生前同居していた相続人(妻)宛に被相続人(夫)死亡の1年半後に債務請求がきたが、相続放棄を申請し受理された事例

 

相談者

被相続人の妻(Aさん)

 

相談前

Aさんは昭和44年に結婚して以来ずっと夫と同居していましたが、夫が経営する会社については、経営はもちろん経理にも全く関わっていませんでした。平成28年に「会社が倒産したこと、夫も自己破産したこと」を聞かされていたので、夫に借金はないものと思っていました。

平成29年1月9日に夫が亡くなり、その約1年半後の平成30年8月3日にAさん宛に信用保証協会から督促状が届き、大変驚いて相談に来られました。

 

相談後

相続放棄は死亡を知ってから「3ヶ月以内」に申し立てる必要があります。しかし、被相続人(夫)から「自己破産した」と聞かされていたこと、生前および死後にも夫宛てに債権者らしきところからの書面がきていたとの認識はなく、仮にあっても夫宛の郵便物をAさんが開封することはなかったとのことでした。そこで最高裁判決を適用して、3か月の起算点は死亡を知った日ではなく、信用保証協会からAさん宛の書面が届いた平成30年8月3日に、初めて債務の存在を知ったことになる旨の上申書を添付して平成30年10月5日相続放棄を申し立て、申立は無事に受理されました。

弁護士からのコメント

相続の開始があったことを知った時から3カ月以内に相続放棄をしなかった場合「単純承認」したものとみなすとされますので、3カ月を経過すると放棄できなくなります。放棄の期限は「3カ月」です。しかし最高裁判決によると、「相続開始時点では相続財産が全くないと信じ、そのように信じたことに相当な理由がある場合」には期間経過後であっても相続放棄が可能としています。

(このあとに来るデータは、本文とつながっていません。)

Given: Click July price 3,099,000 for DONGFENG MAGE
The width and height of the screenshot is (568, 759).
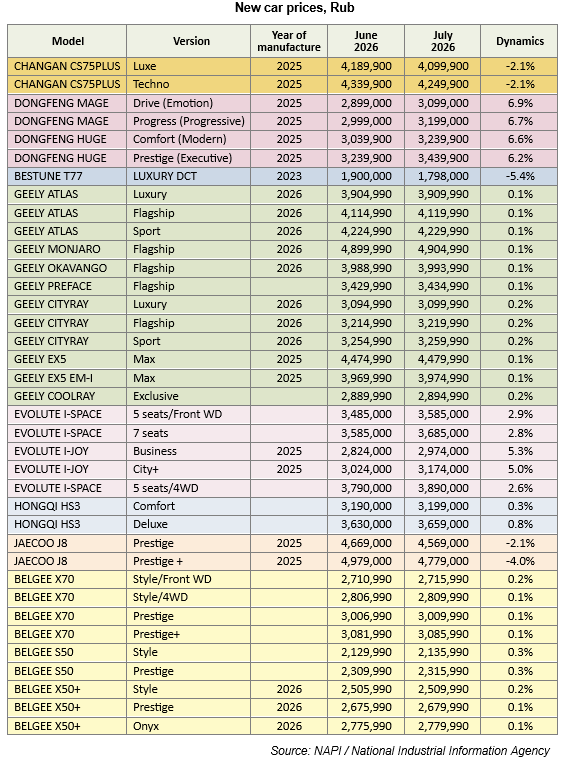Looking at the screenshot, I should [443, 103].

Aさんのケースでは、Aさんは夫の会社に一切関わっていなかったこと、「会社が倒産した時点で、個人も自己破産した」と説明されていたこと、さらに、Aさんは専業主婦で世情に疎く、夫宛ての郵便物を生前は中身は聞かず本人に手渡していたこと等からAさんに直接督促状が届いた日に初めて、夫に借金があることを知りました。ゆえに夫に借金がないと信じたことに相当の理由があったといえます。

これらの特殊事情を裁判所に説明して、相続放棄を受理してもらうことが可能となります。れた事例です。被相続人と長期間別居状態にあったケースでは3カ月を経過しても認められるケースはよくありますが、Aさんのように同居していても特殊事情があれば認められます。